• _Given instruction_: Write out everything in the material below, from its start down to the line containing "Action: 1138,428", as a numbered list. Leave out blank lines.

• _Task input_:
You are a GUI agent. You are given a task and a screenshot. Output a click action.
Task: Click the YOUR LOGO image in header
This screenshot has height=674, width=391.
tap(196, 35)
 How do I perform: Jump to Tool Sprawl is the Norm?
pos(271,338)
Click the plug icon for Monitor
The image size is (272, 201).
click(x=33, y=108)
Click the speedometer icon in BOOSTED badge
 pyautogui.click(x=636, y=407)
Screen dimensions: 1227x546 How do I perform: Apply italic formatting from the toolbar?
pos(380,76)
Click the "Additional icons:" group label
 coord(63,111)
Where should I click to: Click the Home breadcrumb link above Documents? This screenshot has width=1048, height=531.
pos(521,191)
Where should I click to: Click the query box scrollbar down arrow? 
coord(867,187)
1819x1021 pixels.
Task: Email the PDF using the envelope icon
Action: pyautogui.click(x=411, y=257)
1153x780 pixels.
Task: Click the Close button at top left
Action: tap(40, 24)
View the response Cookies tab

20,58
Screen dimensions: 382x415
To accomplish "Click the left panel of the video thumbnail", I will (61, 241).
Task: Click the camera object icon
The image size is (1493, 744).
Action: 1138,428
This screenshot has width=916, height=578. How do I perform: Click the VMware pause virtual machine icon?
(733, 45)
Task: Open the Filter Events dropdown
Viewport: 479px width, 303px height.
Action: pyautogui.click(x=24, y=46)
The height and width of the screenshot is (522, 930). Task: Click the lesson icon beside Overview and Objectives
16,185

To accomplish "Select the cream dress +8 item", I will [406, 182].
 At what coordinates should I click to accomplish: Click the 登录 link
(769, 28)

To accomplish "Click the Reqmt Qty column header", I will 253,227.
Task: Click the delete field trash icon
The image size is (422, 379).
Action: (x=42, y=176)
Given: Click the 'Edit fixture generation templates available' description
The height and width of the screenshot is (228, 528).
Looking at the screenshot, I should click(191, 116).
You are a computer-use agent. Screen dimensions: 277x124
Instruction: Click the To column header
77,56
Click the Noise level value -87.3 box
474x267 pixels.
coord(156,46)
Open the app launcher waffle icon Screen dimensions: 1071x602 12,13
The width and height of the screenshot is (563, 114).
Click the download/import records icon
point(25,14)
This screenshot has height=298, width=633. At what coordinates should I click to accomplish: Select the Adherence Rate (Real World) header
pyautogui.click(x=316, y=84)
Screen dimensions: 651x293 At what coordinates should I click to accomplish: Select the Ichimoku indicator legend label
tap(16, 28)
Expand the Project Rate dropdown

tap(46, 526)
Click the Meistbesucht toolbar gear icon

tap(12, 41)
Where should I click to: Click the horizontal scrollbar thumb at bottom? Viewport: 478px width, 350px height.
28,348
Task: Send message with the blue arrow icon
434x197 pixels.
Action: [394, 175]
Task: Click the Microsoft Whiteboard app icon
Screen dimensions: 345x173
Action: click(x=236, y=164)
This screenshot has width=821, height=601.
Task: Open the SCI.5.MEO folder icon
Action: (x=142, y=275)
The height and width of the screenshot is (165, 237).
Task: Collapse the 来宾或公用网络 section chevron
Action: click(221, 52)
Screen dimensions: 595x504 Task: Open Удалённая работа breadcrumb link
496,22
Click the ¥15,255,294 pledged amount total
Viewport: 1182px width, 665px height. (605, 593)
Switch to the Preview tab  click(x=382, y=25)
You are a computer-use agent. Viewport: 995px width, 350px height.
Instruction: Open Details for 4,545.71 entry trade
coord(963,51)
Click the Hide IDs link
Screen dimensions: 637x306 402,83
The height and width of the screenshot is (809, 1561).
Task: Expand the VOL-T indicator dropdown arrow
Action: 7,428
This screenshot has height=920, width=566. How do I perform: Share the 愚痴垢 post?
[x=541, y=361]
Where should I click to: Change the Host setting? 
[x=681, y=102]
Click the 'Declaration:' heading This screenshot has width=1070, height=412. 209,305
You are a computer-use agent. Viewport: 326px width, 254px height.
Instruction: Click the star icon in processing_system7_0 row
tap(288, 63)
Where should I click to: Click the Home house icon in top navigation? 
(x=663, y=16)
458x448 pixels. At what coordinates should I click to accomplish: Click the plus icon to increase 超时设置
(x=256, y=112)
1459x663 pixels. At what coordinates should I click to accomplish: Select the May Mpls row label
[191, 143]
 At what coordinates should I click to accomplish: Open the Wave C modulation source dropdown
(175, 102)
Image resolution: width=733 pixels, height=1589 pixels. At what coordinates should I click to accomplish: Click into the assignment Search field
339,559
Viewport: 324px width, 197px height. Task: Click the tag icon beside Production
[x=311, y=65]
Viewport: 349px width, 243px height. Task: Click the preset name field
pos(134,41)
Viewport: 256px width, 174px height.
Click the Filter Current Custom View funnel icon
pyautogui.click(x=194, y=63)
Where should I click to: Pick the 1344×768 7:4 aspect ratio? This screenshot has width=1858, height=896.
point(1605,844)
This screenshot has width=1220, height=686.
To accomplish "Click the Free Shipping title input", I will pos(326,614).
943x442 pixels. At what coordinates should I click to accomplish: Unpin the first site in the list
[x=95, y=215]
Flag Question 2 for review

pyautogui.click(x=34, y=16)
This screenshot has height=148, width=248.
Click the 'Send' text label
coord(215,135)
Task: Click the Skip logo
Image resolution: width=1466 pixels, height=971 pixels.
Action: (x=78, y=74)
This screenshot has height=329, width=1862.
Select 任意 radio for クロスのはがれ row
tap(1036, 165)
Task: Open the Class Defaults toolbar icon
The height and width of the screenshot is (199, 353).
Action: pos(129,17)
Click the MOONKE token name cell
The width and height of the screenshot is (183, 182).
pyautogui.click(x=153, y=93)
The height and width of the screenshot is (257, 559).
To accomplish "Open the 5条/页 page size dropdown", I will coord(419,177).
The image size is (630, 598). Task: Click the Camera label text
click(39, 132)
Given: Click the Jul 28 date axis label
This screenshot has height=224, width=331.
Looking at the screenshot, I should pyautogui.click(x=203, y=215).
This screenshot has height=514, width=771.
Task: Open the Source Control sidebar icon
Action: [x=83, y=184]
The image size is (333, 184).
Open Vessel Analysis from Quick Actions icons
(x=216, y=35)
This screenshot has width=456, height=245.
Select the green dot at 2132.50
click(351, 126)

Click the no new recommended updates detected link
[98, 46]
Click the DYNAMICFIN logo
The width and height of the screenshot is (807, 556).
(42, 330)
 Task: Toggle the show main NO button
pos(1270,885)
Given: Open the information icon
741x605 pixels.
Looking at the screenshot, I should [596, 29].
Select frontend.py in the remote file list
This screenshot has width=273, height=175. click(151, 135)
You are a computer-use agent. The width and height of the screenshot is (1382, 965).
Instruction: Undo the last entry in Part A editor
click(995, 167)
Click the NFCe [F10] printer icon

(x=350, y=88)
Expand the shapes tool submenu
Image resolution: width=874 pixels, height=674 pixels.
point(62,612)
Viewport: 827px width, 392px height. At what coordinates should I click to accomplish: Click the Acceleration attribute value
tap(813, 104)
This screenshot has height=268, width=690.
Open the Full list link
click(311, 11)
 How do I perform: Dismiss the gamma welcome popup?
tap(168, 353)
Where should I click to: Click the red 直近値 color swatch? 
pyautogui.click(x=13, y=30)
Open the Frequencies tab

• _Exercise solution_:
1. You are a GUI agent. You are given a task and a screenshot. Output a click action.
2. Task: Click the YOUR LOGO image in header
3. This screenshot has height=674, width=391.
4. tap(196, 35)
5.  How do I perform: Jump to Tool Sprawl is the Norm?
6. pos(271,338)
7. Click the plug icon for Monitor
8. The image size is (272, 201).
9. click(x=33, y=108)
10. Click the speedometer icon in BOOSTED badge
11.  pyautogui.click(x=636, y=407)
12. Screen dimensions: 1227x546 How do I perform: Apply italic formatting from the toolbar?
13. pos(380,76)
14. Click the "Additional icons:" group label
15.  coord(63,111)
16. Where should I click to: Click the Home breadcrumb link above Documents? This screenshot has width=1048, height=531.
17. pos(521,191)
18. Where should I click to: Click the query box scrollbar down arrow? 
19. coord(867,187)
20. 1819x1021 pixels.
21. Task: Email the PDF using the envelope icon
22. Action: pyautogui.click(x=411, y=257)
23. 1153x780 pixels.
24. Task: Click the Close button at top left
25. Action: tap(40, 24)
26. View the response Cookies tab
27. 20,58
28. Screen dimensions: 382x415
29. To accomplish "Click the left panel of the video thumbnail", I will (61, 241).
30. Task: Click the camera object icon
31. The image size is (1493, 744).
32. Action: 1138,428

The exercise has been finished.